A big part of the American dream is owning your own home. It is something that everybody strives for and hopes to one day accomplish. However, most people cannot afford to pay cash for a home, instead requiring the use of a mortgage from a bank. Of course, a mortgage comes with high monthly payments that can sometimes be difficult to make. If you continuously miss payments, you will find yourself in foreclosure. Knowing the most common causes of foreclosure can help you to prevent it from happening to you.
What Is Foreclosure?
First, let’s make sure that you have a full understanding of what foreclosure is. Foreclosure is the legal process in which your lender seizes a property (usually your home) because you have defaulted on your mortgage payments. The lender then sells the home to recover the outstanding loan balance, and you are forced to vacate. Basically, foreclosure means that you have not paid your mortgage and the bank is taking your home. This usually happens after 3-4 months of missed mortgage payments. Prior to foreclosure, the lender will always send notices warning of default and giving you time to catch up on payments or seek loan relief.
Cause #1: Job Loss
This may be the most common cause of foreclosure. There have already been 5.2 million layoffs in 2026. When a person is laid off or fired, their income ceases. They may be able to receive unemployment payments, but these are temporary and are usually not anywhere close to the amount they were paid at their job. Without steady income, it can become impossible to make your mortgage payment, which is usually the largest bill you will have. Even if you have savings, it is quite easy to burn through them before you find a new job.
Cause #2: Medical Expenses and Health Emergencies
If there is one thing you can’t predict it is medical expenses. Surgery, emergency room visits, and medications can create a massive financial burden. Trying to pay off medical bills while also paying a mortgage can be extremely difficult. Not to mention, this difficulty is compounded if the medical emergency in question prevents you from working. It is quite common for a person to have a medical emergency and end up in foreclosure within a matter of months.
Cause #3: Divorce
Oftentimes in divorce, one spouse keeps the house. While this can seem like a win, it can also create serious financial hardship. The house was likely purchased under the assumption that two incomes would be available to help pay for it. Now, with only a single income, mortgage payments can become difficult, if not impossible, to make. There are also legal costs and possible child support to consider, which can further place strain on your financial situation. Sadly, foreclosure following a divorce is extremely common.
Cause #4: Excessive Consumer Debt
With all of the things available for purchase today, it is very easy to rack up large debt on credit cards. When this happens, it creates feelings of stress and anxiety, which causes people to want to prioritize paying down their credit card debt. While getting rid of credit card debt is a smart financial move, it should not be done at the expense of your mortgage payments. It is all too common that a person misses mortgage payments because they wanted to clear their credit card debt.
Cause #5: Poor Budgeting
No amount of income can make up for poor budgeting skills. It is actually quite common for a household to not even have a budget. This is a huge risk. If you are not paying attention to how much you are spending, it is very easy to burn through your income. This can lead to you simply not having the money to make your mortgage payment when it is due. Have this happen multiple months in a row and you will be in foreclosure before you know it. Luckily, the Federal Trade Commission has a budget worksheet you can use to make a household budget and prevent this from happening.

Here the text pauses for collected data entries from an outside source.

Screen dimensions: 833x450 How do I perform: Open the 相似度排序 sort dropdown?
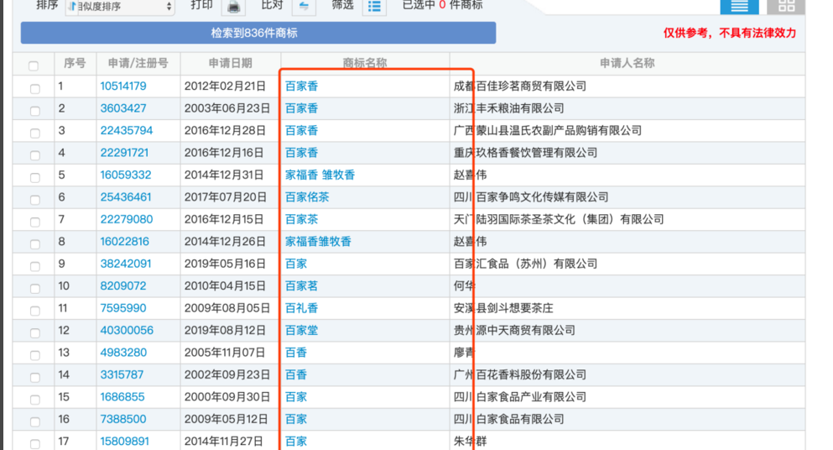coord(120,7)
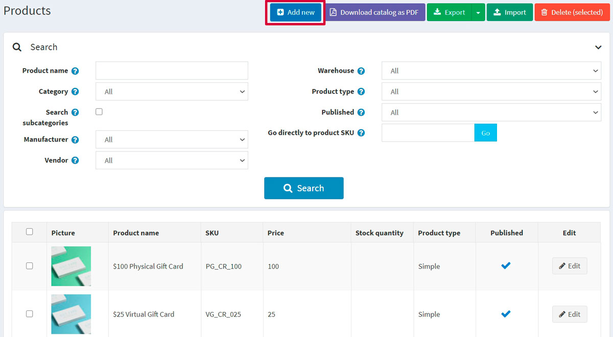The image size is (613, 337).
Task: Open the Category dropdown
Action: [172, 92]
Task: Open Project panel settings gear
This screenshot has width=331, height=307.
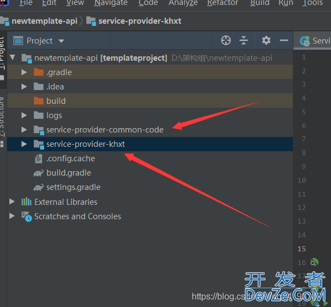Action: tap(266, 40)
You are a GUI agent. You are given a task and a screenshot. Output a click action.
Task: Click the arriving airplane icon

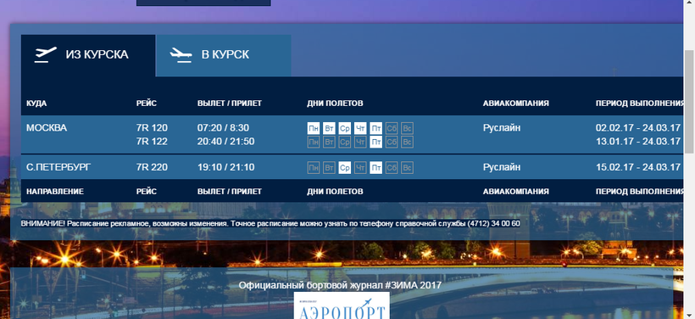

Warning Signs That Foreclosure Risk May Be Increasing
It is important that you know when foreclosure is coming. This will allow you to take action before it is too late. Signs that the risk of foreclosure is increasing include:
- Missed Mortgage Payments: This may seem obvious, but it is important to mention. Remember, one missed payment is manageable. More than that and you are at serious risk of foreclosure.
- Falling Behind on Other Bills: Your mortgage is just one bill. You also have auto loans, utilities, credit card bills, and more. If you start falling behind on these other bills, it means that your financial situation has become precarious. You need to start budgeting or soon it will be your mortgage payments you are missing, which will lead to foreclosure.
- Foreclosure Notices: Your lender will let you know that foreclosure is coming. You will get delinquency notices in the mail. These will warn you that you have missed payments and that foreclosure is imminent. Many homeowners make the mistake of thinking these are empty threats. They most definitely are not. If you are receiving these notices, you need to take action to do something about your situation. Failure to do so will absolutely lead to foreclosure.
Keep an eye out for these warning signs. Recognizing them will allow you to take certain actions that can prevent foreclosure or even stop a foreclosure that has begun.
Preventing Foreclosure
If you’ve started receiving foreclosure warnings, you are not out of options. First, you should contact your lender. They may be open to loan modification, where they change the terms of your loan to make your payments more affordable. If this fails, your best option may be Chapter 13 bankruptcy, which allows individuals with regular income to restructure their debts through a court-approved installment plan lasting three to five years. When you declare Chapter 13 bankruptcy, all collection efforts are paused, including foreclosure. If you go this route, be sure to hire a Chapter 13 bankruptcy attorney. They will be able to get the process started quickly, ensuring you are able to save your home.